Kyle Hendricks succeeded in the spotlight Oct. 22, taking his methodical, measured mentality into a nervy Game 6 clincher against Los Angeles Dodgers ace Clayton Kershaw. The result was 7 1/3 innings of two-hit shutout ball in which the 26-year-old Dartmouth alum faced the minimum to beat a guy many consider the best pitcher in baseball, and it sent the Cubs to their first World Series since 1945.
The playoff stage clearly hasn’t been too big for Hendricks, who led baseball in ERA (2.13) and soft contact rate (25.1 percent) in the regular season. He’s carried that success into October, allowing only three runs over 16 1/3 innings in the 2016 postseason. The way he’s gone about pitching those games and processing the magnitude of them hasn’t been any different than how he worked from April through September.
“I've never seen him rush through anything,” manager Joe Maddon said. “I’m sure he takes time brushing his teeth. I would imagine his cup of coffee takes two hours to drink.”
Hendricks, who was standing about 20 feet away from Maddon when his manager grinned through those comments Thursday, laughed when he got his turn at the podium: “I don't drink coffee, which probably doesn't come as a shock.”
But that deliberate approach Maddon was alluding to with his coffee comment has helped Hendricks maintain his effectiveness as the playoff pressure has mounted over the last few weeks.

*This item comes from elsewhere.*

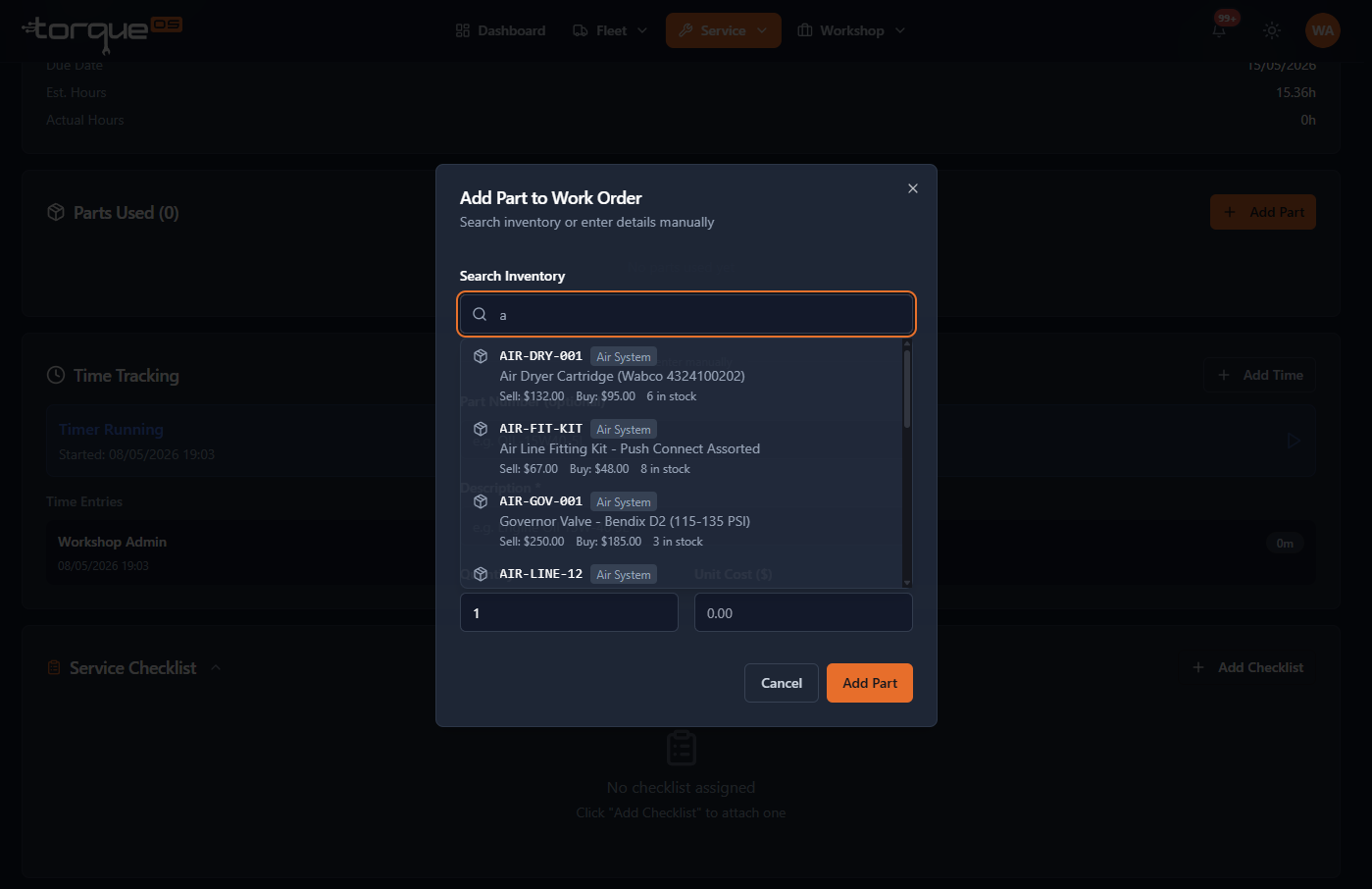Viewport: 1372px width, 889px height.
Task: Click the orange Add Part submit button
Action: (870, 683)

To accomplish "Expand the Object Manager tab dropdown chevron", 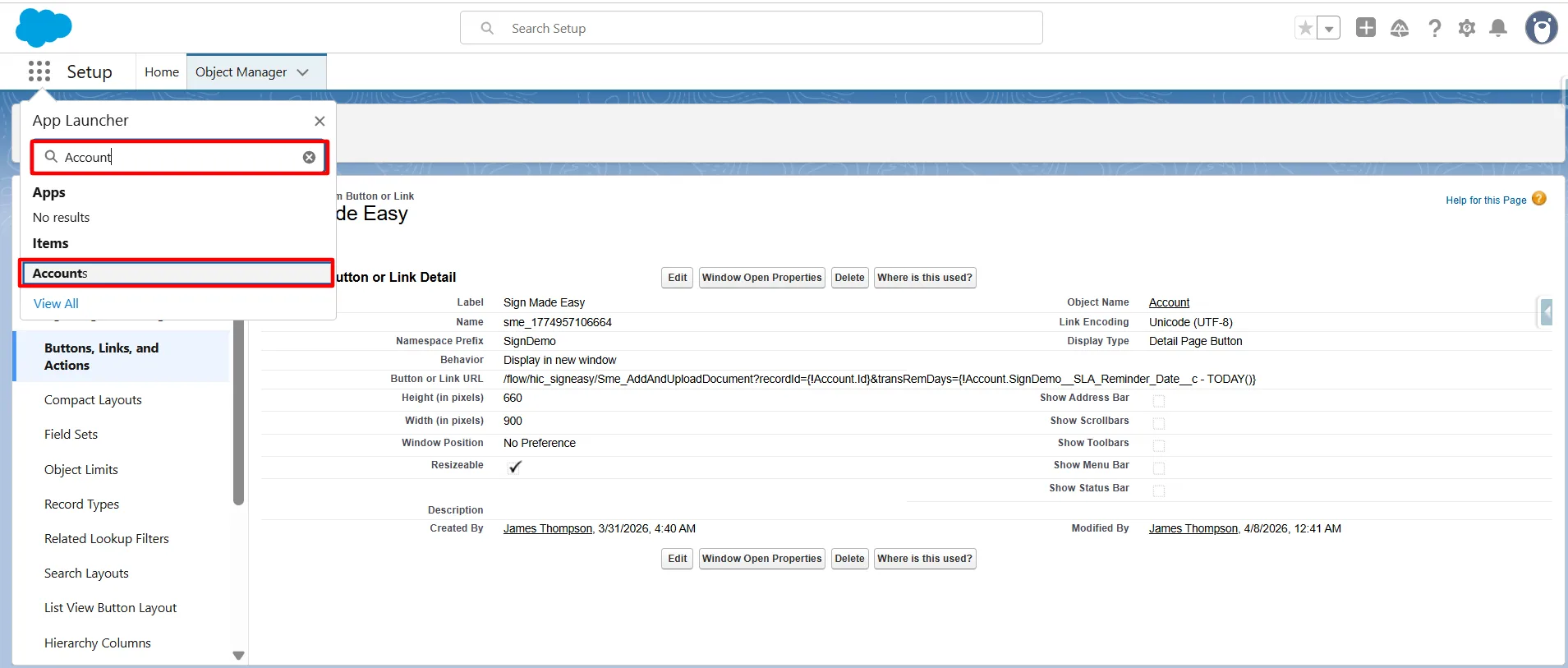I will [303, 72].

“It took me a long time to fall into this mindset,” Hendricks said. “You can find yourself falling out of it and falling back into it. A lot of it has to do with confidence, I think. At the end of the day, if you are in that mindset where you're having simple thoughts, really you're on the mound, you know you can clearly recall your game plan, what you're trying to do to this hitter, and then you can simplify your thought and commit to just one pitch. When you have those kind of thoughts going through your head, you feel pretty confident, and you know you're going to do pretty well.”
Hendricks’ changeup has been an outstanding put-away pitch in the postseason, with the right-hander mixing it in well with his four-seam fastball and two-seam sinker. Opposing batters are swinging and missing at 21.7 percent of Hendricks’ changeups, according to TexasLeaguers.com, in his three playoff starts (among Cubs starters in the playoffs, that’s the second-highest whiff rate on any pitch only to John Lackey cutter, which has a 23.7 percent swing-and-miss rate).
Hendricks, too, has looked extremely comfortable in his starts at Wrigley Field — like that Game 6 outing against the Dodgers — posting a 1.32 ERA while limiting opposing hitters to a .589 OPS at home in the regular season (those numbers were a 2.95 ERA and .643 opponent OPS on the road).
So the stage is set for Hendricks to make, and succeed in, what will either be his final or second-to-last start of the 2016 season. Friday will mark Hendricks’ first career World Series start, but he hasn’t shown any reason to think the moment will be too big for him.
“I'm just going to take advantage of it,” Hendricks said. “I mean, how often do you get these opportunities? You dream of it as a kid. This is what you work all year long for.”